We now know what we didn’t know about the Apple Watch. At its March 9 “Spring Forward” event, Apple revealed new details about its first wearable, the Apple Watch, which was first unveiled in September.
Describing it as the “most advanced timepiece ever created,” CEO Tim Cook showed how customizable the watch face is, saying users would be able to add the date, weather, your next meeting and other informational indicators. Swiping up lets you go through various “glances,” widget-like screens to do things like checking your heart rate and your calendar.
And yes, you can make calls on the Apple Watch. The built in microphone and speaker lets you make calls via the watch without needing to pull out your phone, and the “taptic engine” can vibrate your wrist to let you know about an incoming call, text or notification.
Cook also gave a little more on the Apple Watch’s fitness capabilities.
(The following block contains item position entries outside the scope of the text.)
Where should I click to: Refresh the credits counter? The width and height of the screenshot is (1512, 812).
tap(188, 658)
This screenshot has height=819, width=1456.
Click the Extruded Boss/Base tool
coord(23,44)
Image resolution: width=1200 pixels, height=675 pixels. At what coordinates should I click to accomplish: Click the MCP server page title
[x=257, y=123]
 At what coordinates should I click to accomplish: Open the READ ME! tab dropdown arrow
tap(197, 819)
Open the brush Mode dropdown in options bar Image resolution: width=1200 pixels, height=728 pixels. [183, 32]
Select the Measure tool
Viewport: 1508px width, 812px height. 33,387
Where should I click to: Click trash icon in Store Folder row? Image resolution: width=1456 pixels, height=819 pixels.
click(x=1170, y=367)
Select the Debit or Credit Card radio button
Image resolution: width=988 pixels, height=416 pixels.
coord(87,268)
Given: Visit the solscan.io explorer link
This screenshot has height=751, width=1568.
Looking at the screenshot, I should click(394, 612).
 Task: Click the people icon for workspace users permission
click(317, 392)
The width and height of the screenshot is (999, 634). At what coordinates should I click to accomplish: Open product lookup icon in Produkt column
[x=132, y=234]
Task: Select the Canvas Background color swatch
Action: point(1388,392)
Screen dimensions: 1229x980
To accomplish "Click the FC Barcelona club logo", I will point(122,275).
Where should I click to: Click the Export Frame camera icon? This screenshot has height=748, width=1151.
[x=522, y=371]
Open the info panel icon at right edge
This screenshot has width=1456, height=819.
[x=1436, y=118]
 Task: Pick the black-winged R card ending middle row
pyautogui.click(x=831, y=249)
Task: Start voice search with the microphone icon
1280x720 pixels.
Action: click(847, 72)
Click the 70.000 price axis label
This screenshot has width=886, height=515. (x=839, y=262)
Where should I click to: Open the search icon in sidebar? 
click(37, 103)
The watch tracks your movements, letting you know how long you’ve been exercising or if you’ve been sitting too long. A workout app includes several different types of cardio exercise: running, cycling as well as elliptical, rower and stair-stepper training.
Apple first revealed the Apple Watch at its September 2014 event alongside the iPhone 6 and iPhone 6 Plus, revealing the three different models, some of its functionality and the starting price. CEO Tim Cook unveiled the watch as “One more thing…,” but it was one of the biggest announcements of the event.
Since then the company has trickled out bits of information about the wearable, including how it will work with Apple Pay. In the lead-up to the event, Apple has begun aggressively marketing the watch, with a focus on fashion and lifestyle publications — unusual for a piece of technology, but logical for a wearable device.